Following Spanish and German leadership, the EU announced on Thursday it would publicly release the findings of EU bank stress tests.
The debate over the findings' release overlooks the fact government stress tests are mostly futile with very little upside.
Ironically, while the EU is attempting to determine the health of European banks, they also announced they'd push for a G-20 bank tax.
Banks are vastly healthier today than during the height of the financial panic, but the industry still faces headwinds.

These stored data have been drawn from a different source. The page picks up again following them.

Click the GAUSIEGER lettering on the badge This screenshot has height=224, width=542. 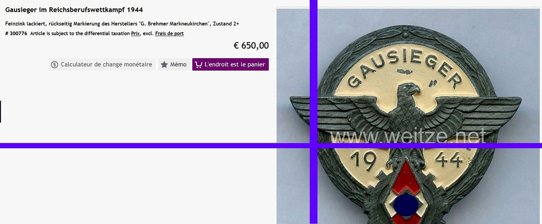pos(405,69)
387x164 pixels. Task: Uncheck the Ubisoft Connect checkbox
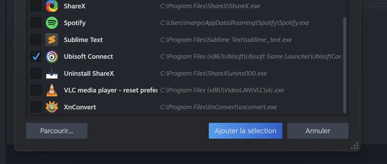(36, 56)
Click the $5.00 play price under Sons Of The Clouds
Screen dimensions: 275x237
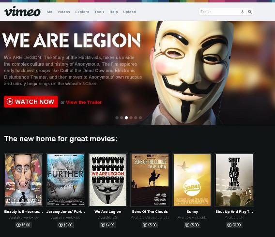click(x=150, y=225)
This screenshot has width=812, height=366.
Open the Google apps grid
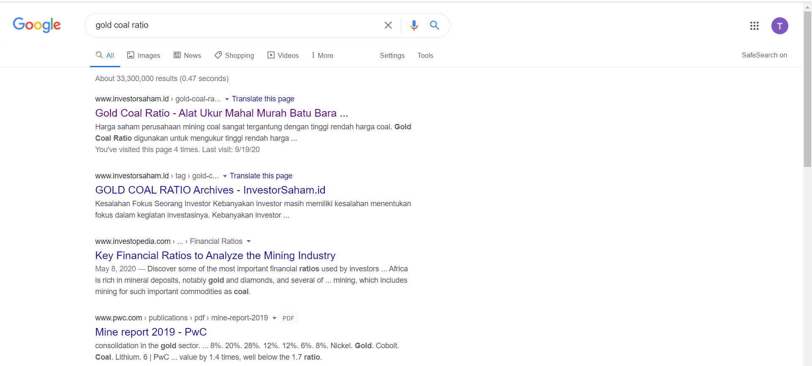[754, 26]
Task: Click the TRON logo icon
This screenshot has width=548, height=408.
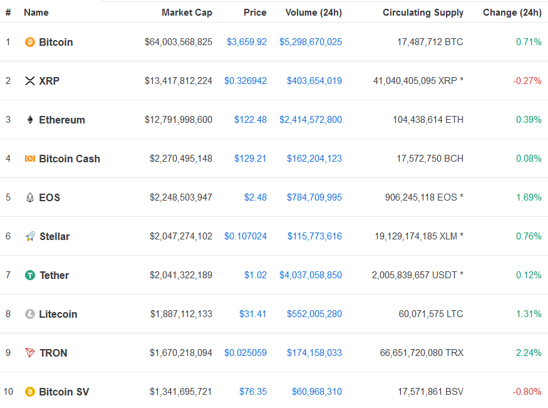Action: point(29,353)
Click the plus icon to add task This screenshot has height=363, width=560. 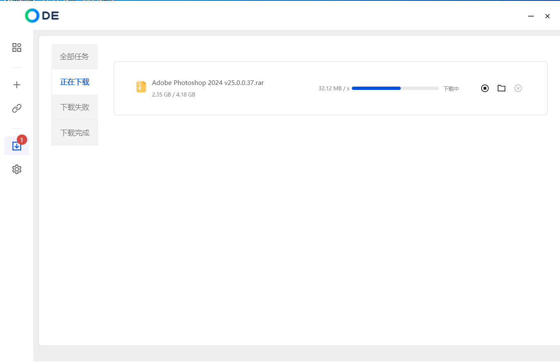click(x=17, y=85)
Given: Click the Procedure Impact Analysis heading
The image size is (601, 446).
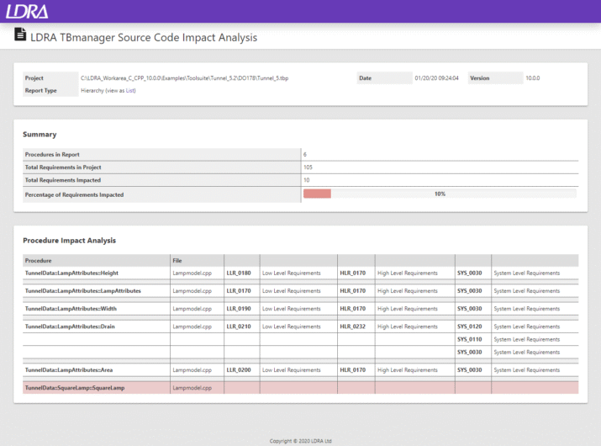Looking at the screenshot, I should (x=69, y=241).
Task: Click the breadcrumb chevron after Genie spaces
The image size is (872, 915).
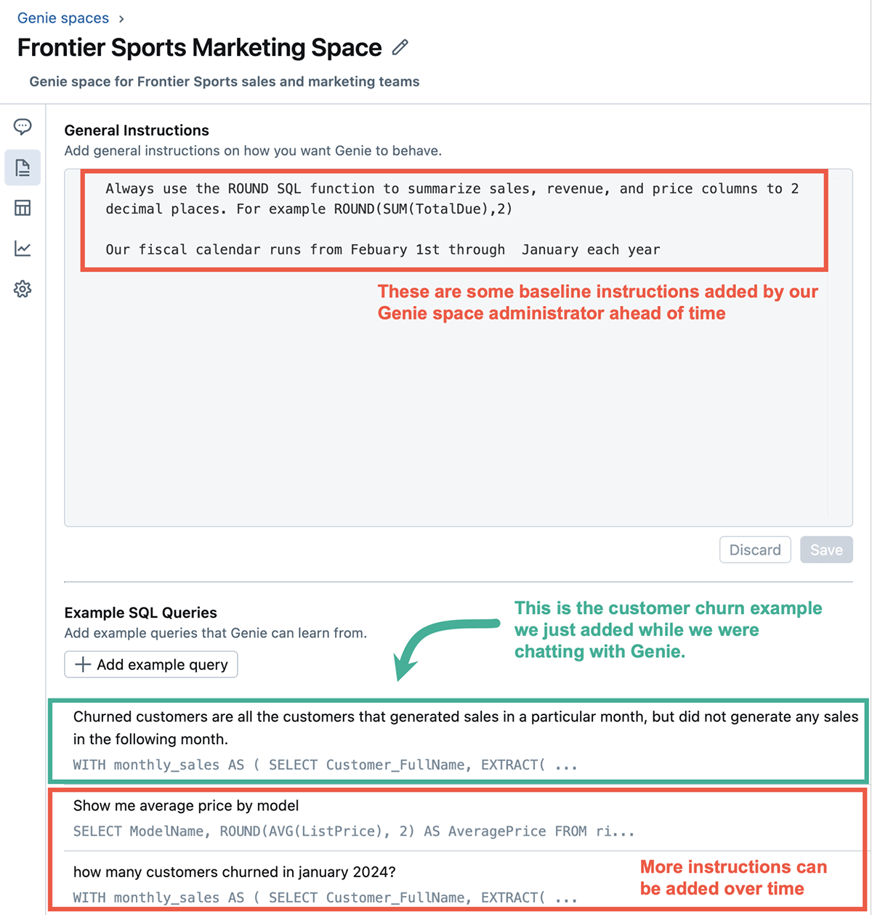Action: tap(121, 18)
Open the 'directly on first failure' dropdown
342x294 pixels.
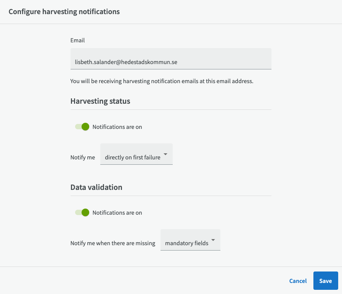(x=136, y=154)
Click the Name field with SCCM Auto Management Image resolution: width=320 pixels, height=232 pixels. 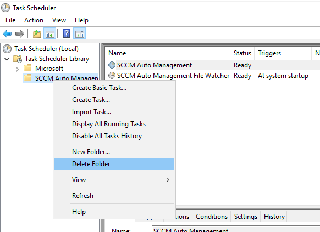point(236,229)
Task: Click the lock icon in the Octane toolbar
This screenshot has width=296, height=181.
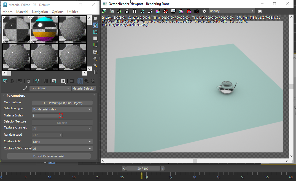Action: click(x=127, y=11)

Following US precedent, the EU has for weeks been undertaking a series of bank stress tests—but unlike the US, they had no plans to release the results. Of late, debate over the issue "to release or not" has been hot and heavy. US Treasury Secretary Timothy Geithner urged the EU to change course and release the results to assist the public in risk assessment. Thursday, following Spain and Germany's lead, the EU complied and announced results will be made public. The decision was widely expected—as German Chancellor Angela Merkel put it, not announcing the results would give the appearance banks and regulators have "something to hide." Increased transparency is generally good for investors, though this debate overlooks the bigger issue: Governments using a random set of criteria to forecast the future is mostly futile and can have unintended consequences.

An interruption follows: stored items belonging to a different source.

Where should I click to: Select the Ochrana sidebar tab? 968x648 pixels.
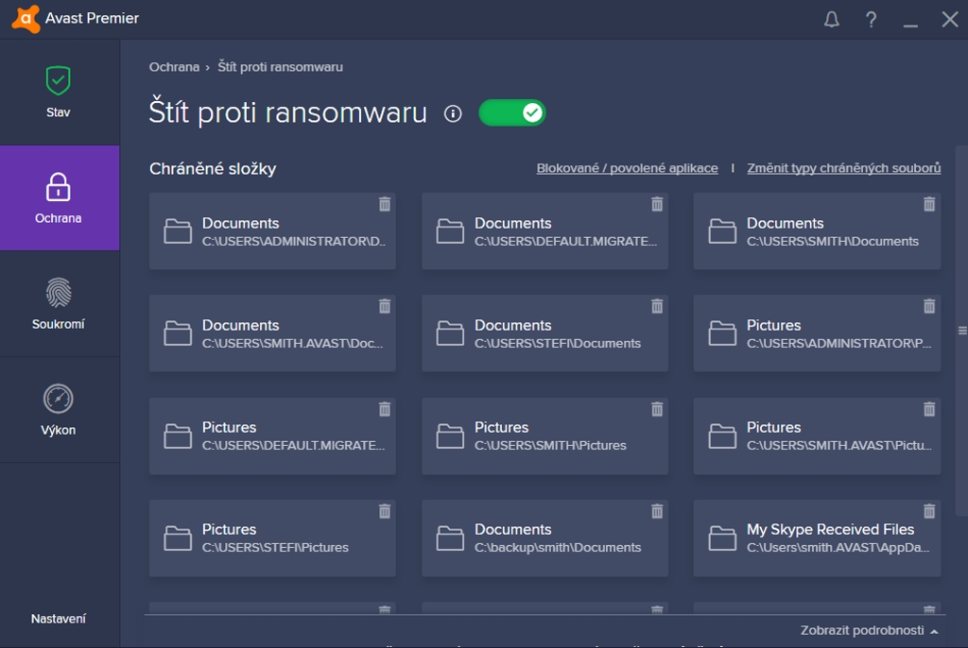point(59,198)
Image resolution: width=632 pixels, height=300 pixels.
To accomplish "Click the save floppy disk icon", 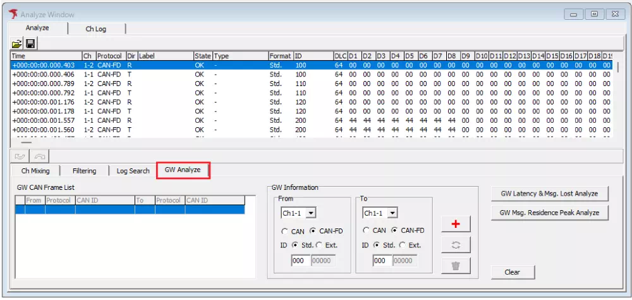I will pyautogui.click(x=30, y=44).
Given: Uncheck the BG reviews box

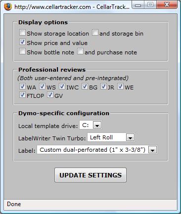Looking at the screenshot, I should point(85,86).
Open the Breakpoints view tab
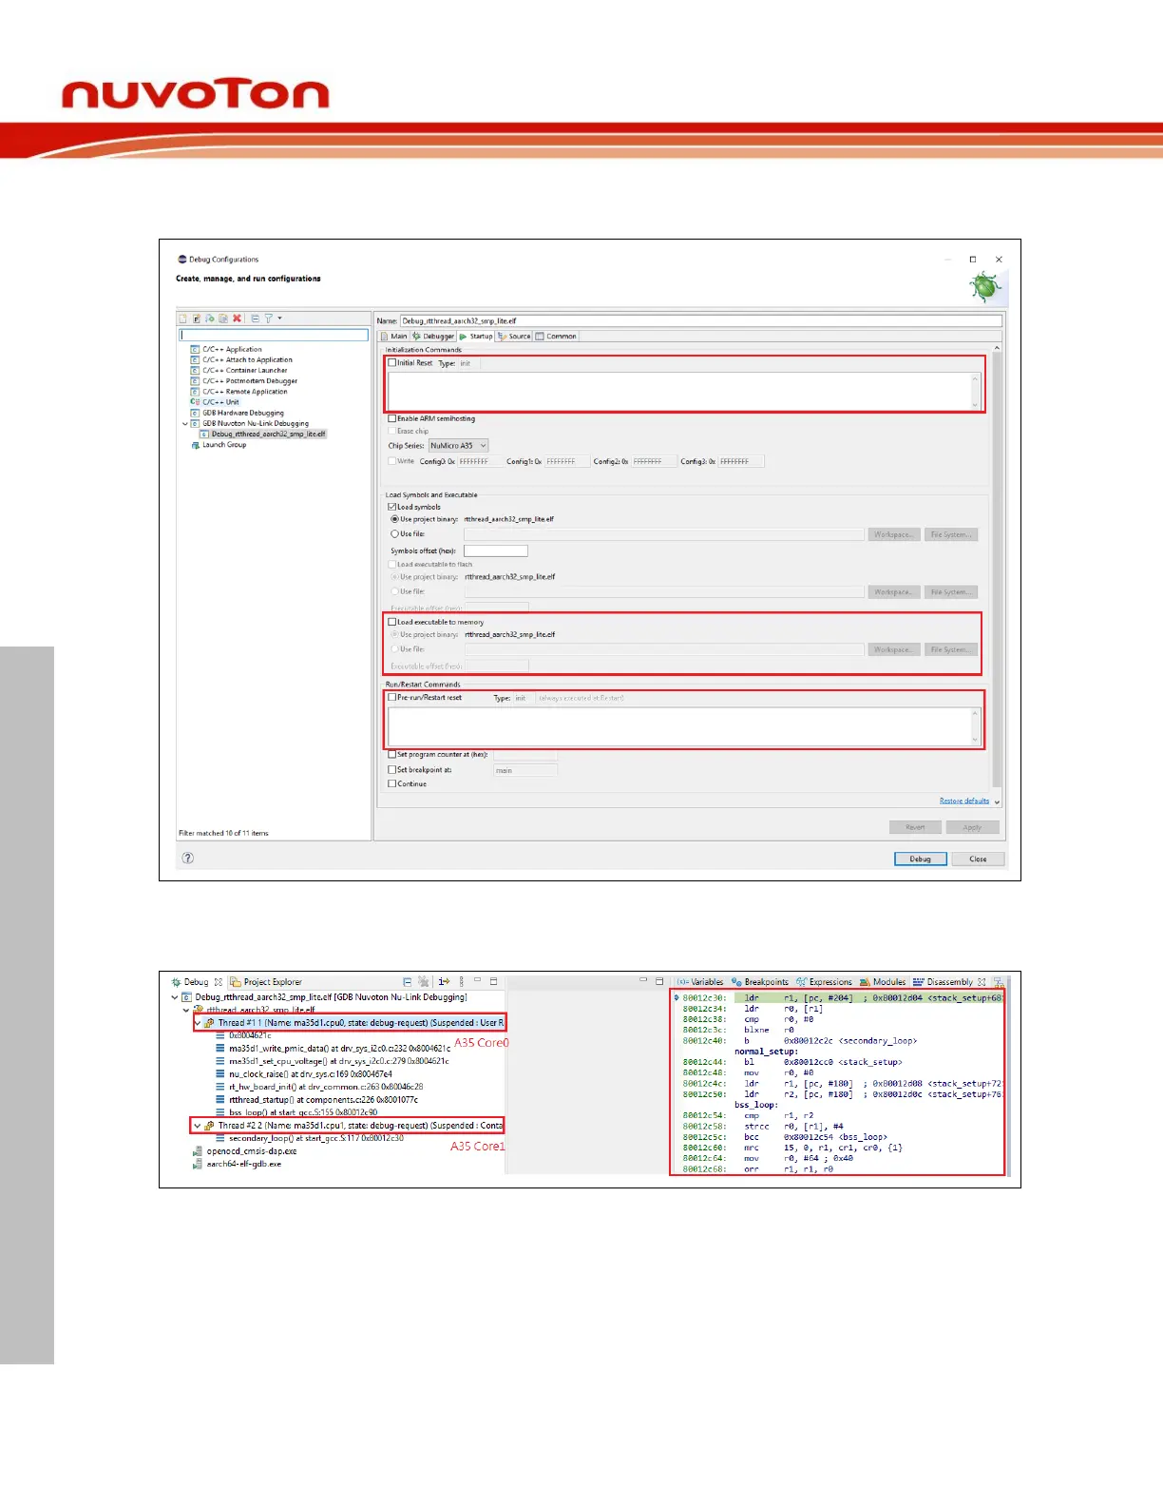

The US version last year was fraught with folly. Abominable communication from the Treasury initially about test details contributed to massive uncertainty about the fate of the US banking system, Financials underperformance, and stock market volatility. Even the tests themselves were flawed—the "worst case scenario" proposed in the test used metrics some argue were watered down. For instance, US unemployment reached a higher point than in the tests—which didn't seem to stress banks very much in reality, considering the whopping profits recorded since. Perhaps such tests marginally improve transparency, but we're doubtful. Governments have a long history of being rather poor evaluators of risk (tragically illustrated again by the Gulf oil spill). Test results could force firms to unnecessarily raise capital or convey a false sense of security by convincing folks a bank is safe no matter what conditions follow. Ironically, while the EU reviews European banks to determine their health (or lack thereof), they announced Thursday they'll push for a G-20 bank tax. If bank health is in question and requiring tests, then why push for a measure making banks less healthy? Beating up on banks now because it's politically easy is a counterproductive trend that's unfortunately globally popular.

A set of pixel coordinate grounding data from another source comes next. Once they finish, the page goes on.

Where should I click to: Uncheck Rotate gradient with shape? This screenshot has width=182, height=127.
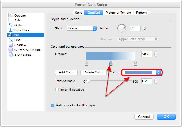[x=53, y=105]
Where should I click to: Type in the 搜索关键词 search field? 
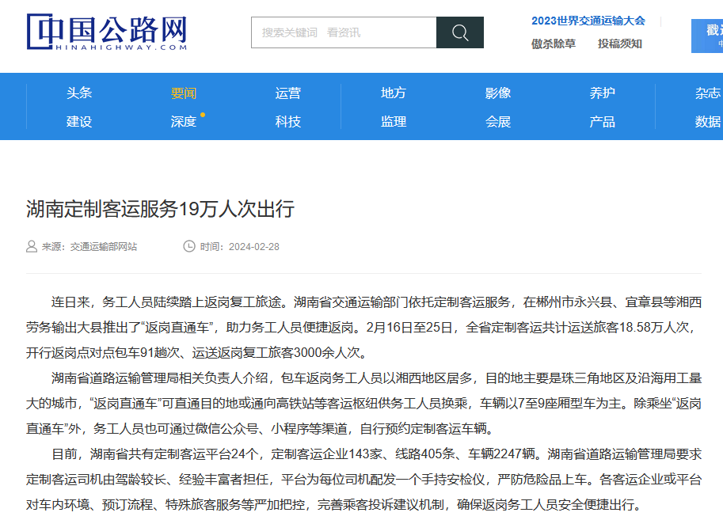tap(344, 32)
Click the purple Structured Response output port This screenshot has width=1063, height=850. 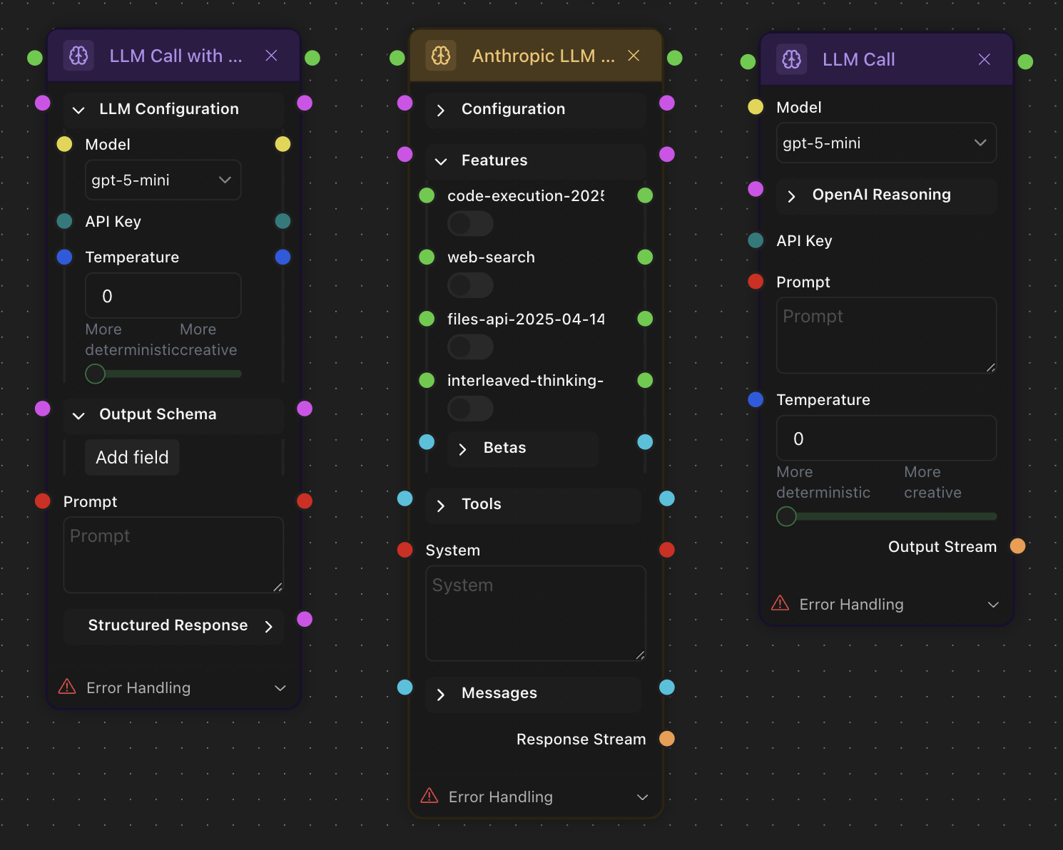pos(305,619)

It's another example of continuing headwinds for Financial stocks, but for the broader market, this is widely known and holds little surprise power. US stress test results didn't stand in the way of a young bull market, and the EU version seems highly unlikely to stem off the still-young bull now.
On the contrary, in the immediate term, uncertainty surrounding stress tests may be one factor contributing to the global stock market correction and the even steeper drop in many EU countries, so resolution of the much-anticipated tests could provide investors with a measure of relief. Additionally, with the strong profit power of a steep yield curve, revisions to misguided US mark-to-market accounting standards, high profitability in recent quarters, and strengthened balance sheets, banks in the US and Europe are far healthier now than during the financial crisis, and getting more so. Those are much better metrics than a pop quiz of hypothetical conditions administered by politicians.
Whether across the pond or here in the US, governments seem to have a real knack for learning the wrong lessons from history (even one-year-old history). While it would be refreshing to hear politicians step up and admit that fact, we're not holding our breath. In this case, it's a plus that the wrong lesson learned is to conduct mostly futile stress tests on banks that are, by and large fine, and not something worse.